When I run this and POST a text file, it works fine. However, I've tried both a ZIP file and an MP3 file, and neither of those work. It just hangs on the stream.ReadBlock() call.

I tried this first on Ubuntu 10.04 with Mono 2.6.7 (my MonoDevelop Project is set to use .net 3.5). And I just verified the same thing happens on Windows7 by running the same project in VisualStudio 2010 and .net 3.5. I've tried posting from both Firefox, and Chrome.

Anyone have any clue why this would be happening? Thanks.

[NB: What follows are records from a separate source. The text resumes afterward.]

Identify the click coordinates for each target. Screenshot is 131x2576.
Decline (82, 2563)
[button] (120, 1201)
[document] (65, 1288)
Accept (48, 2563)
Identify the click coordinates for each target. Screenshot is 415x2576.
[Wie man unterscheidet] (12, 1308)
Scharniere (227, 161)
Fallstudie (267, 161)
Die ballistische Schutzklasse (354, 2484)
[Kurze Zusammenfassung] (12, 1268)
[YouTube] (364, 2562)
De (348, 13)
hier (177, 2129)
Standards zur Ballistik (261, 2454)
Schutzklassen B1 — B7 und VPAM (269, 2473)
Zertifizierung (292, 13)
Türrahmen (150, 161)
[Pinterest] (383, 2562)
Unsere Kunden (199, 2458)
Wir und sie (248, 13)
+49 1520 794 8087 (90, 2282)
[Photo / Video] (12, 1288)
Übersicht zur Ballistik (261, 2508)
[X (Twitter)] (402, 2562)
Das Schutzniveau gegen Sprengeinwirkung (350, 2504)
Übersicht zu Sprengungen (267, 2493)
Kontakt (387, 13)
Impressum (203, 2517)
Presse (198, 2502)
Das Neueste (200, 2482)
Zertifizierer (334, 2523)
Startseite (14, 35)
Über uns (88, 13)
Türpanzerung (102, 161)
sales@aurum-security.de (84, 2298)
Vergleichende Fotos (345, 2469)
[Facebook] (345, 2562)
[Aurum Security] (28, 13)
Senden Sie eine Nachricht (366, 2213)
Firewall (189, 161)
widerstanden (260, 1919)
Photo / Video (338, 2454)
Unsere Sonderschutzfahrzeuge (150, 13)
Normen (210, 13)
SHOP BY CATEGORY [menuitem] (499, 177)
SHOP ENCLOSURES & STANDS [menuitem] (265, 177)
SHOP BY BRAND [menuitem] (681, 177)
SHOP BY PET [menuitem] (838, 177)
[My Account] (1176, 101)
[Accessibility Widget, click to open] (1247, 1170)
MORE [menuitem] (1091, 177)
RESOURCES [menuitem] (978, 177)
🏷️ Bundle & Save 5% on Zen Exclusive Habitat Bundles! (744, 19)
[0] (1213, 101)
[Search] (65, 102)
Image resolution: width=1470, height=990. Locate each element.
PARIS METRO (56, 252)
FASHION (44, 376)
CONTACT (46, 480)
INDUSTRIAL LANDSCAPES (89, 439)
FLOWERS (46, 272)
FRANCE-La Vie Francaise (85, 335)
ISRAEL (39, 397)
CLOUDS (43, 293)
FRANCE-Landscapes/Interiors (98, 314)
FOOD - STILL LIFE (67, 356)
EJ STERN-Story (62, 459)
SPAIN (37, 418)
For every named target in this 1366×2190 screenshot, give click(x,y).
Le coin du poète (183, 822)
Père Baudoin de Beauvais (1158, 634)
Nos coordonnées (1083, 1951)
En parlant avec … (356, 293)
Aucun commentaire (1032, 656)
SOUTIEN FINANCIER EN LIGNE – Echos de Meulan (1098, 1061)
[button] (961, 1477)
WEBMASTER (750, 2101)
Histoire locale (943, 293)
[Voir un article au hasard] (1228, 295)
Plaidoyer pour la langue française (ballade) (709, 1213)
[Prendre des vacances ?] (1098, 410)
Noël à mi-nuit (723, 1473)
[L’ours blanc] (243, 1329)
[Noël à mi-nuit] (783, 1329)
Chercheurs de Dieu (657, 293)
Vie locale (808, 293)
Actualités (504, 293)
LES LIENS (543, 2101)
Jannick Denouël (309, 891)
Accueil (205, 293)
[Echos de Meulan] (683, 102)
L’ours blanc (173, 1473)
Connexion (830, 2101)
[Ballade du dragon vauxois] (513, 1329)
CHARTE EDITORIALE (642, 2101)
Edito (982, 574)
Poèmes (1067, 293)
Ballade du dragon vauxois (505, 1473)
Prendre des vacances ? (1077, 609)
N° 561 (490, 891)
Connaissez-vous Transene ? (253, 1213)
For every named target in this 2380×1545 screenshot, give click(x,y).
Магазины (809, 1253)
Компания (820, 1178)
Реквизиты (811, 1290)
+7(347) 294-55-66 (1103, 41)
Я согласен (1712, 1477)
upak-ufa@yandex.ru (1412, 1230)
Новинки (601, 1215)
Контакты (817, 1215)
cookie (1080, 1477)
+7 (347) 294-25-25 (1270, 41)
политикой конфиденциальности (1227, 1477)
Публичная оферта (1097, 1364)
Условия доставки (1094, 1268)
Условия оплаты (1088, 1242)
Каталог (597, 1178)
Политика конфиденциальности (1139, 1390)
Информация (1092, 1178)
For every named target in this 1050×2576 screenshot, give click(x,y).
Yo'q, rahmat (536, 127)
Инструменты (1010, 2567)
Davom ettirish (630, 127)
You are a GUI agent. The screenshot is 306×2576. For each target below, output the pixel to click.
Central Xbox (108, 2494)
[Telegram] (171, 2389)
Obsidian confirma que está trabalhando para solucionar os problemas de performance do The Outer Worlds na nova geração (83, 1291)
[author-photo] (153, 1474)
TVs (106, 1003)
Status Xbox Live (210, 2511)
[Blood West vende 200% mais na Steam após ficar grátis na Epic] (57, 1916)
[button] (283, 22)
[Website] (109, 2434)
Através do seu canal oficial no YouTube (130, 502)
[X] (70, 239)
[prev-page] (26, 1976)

I also tried using a BinaryReader instead of a StreamReader:

byte[] bytes = reader.ReadBytes(contentLength);

but it ends up hanging on that call no matter what now. Is it because I use a StreamReader to read the header of the POST and then use a BinaryReader to read the body?

+3  A: 

StreamReader is for text data. You shouldn't use it on binary data - you should use BinaryReader or just the Stream.

Jon Skeet
I changed it to use a BinaryReader and it still hangs on reading.
Joel
@Joel: You need to update the question to show the new code.
Jon Skeet
I understand that the StreamReader is for text and the BinaryReader is for binaries. But does that explain why it would get stuck on reading? Wouldn't the textreader still read it in and just muck up the contents with encoding and such?
Joel
+1  A: 

Using a StreamReader is not appropriate for a binary file. It will do all sorts of text encoding stuff and generally (potentially) screw things up.

Once you've determined that the file you're working with is binary, you should use the Stream object directly to read (portions of) the file. That way, you won't have to deal with encodings messing up the contents.